Award Abstract # 2034870
Collaborative Research: SaTC: CORE: Small: Privately Collecting and Analyzing V2X Data for Urban Traffic Modeling

NSF Org: CNS
Division Of Computer and Network Systems
Recipient: ILLINOIS INSTITUTE OF TECHNOLOGY
Initial Amendment Date: July 12, 2021
Latest Amendment Date: June 23, 2022
Award Number: 2034870
Award Instrument: Standard Grant
Program Manager: James Joshi
CNS
 Division Of Computer and Network Systems
CSE
 Directorate for Computer and Information Science and Engineering
Start Date: October 1, 2021
End Date: June 30, 2023 (Estimated)
Total Intended Award Amount: $299,930.00
Total Awarded Amount to Date: $299,930.00
Funds Obligated to Date: FY 2021 = $24,678.00
History of Investigator:
  • Yuan Hong (Principal Investigator)
    yuan.hong@uconn.edu
  • Dong Jin (Co-Principal Investigator)
Recipient Sponsored Research Office: Illinois Institute of Technology
10 W 35TH ST
CHICAGO
IL  US  60616-3717
(312)567-3035
Sponsor Congressional District: 01
Primary Place of Performance: Illinois Institute of Technology
10 West 35th Street
Chicago
IL  US  60616-3717
Primary Place of Performance
Congressional District:
01
Unique Entity Identifier (UEI): E2NDENMDUEG8
Parent UEI:
NSF Program(s): Secure &Trustworthy Cyberspace
Primary Program Source: 01002122DB NSF RESEARCH & RELATED ACTIVIT
Program Reference Code(s): 025Z, 7923
Program Element Code(s): 806000
Award Agency Code: 4900
Fund Agency Code: 4900
Assistance Listing Number(s): 47.070

ABSTRACT

When widely deployed, Vehicle-to-Everything (V2X) communications in connected vehicles can result in very large-scale and valuable datasets that can be useful for a wide range of transportation safety, mobility, and other related applications. Mandates are being proposed for all new light vehicles to install V2X devices in the near future for such beneficial data collection. A deployable privacy preserving toolkit is critically needed for privately collecting and analyzing V2X data so that the envisioned applications can be fully functional. This project aims at addressing such privacy concerns in practical V2X data collection and analysis for urban traffic modeling, and thus will facilitate the real-world deployment of connected vehicles and V2X systems/applications. Furthermore, this project integrates research results into the curricula at Illinois Institute of Technology, and University of Washington, and provides opportunities for graduate and undergraduate students, especially under-represented and minority students, to participate in cutting-edge research. It also disseminates state-of-the-art privacy preserving techniques into the intelligent transportation and connected vehicles communities.

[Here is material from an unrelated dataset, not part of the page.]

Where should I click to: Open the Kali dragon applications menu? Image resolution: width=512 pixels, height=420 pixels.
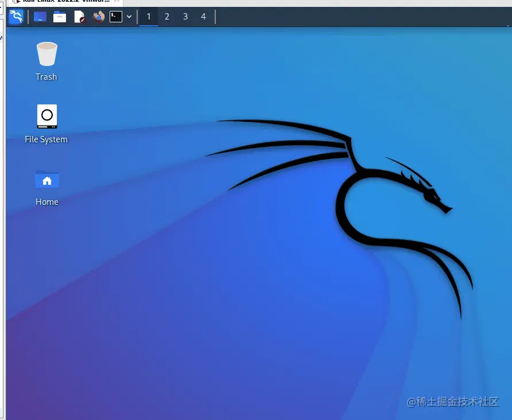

This project develop a series of novel privacy preserving V2X data collection and analysis techniques with provable privacy guarantees. In the first research thrust, novel V2X data collection schemes will be developed to locally perturb V2X data by each vehicle and they will be aggregated for large-scale urban traffic modeling while satisfying the emerging rigorous notion of local differential privacy (LDP). In the second research thrust, novel cryptographic protocols under the secure multiparty computation (MPC) theory will be designed for the infrastructure and vehicles to securely analyze the V2X data for small-scale urban traffic modeling. Such two categories of privacy preserving techniques are expected to fundamentally advance the literature of LDP and MPC (e.g., designing new randomization mechanisms for LDP). The research team will theoretically prove the privacy guarantees for them, and experimentally evaluate their system performance on emulation platforms, as well as deploy them in real-world connected vehicles testbeds.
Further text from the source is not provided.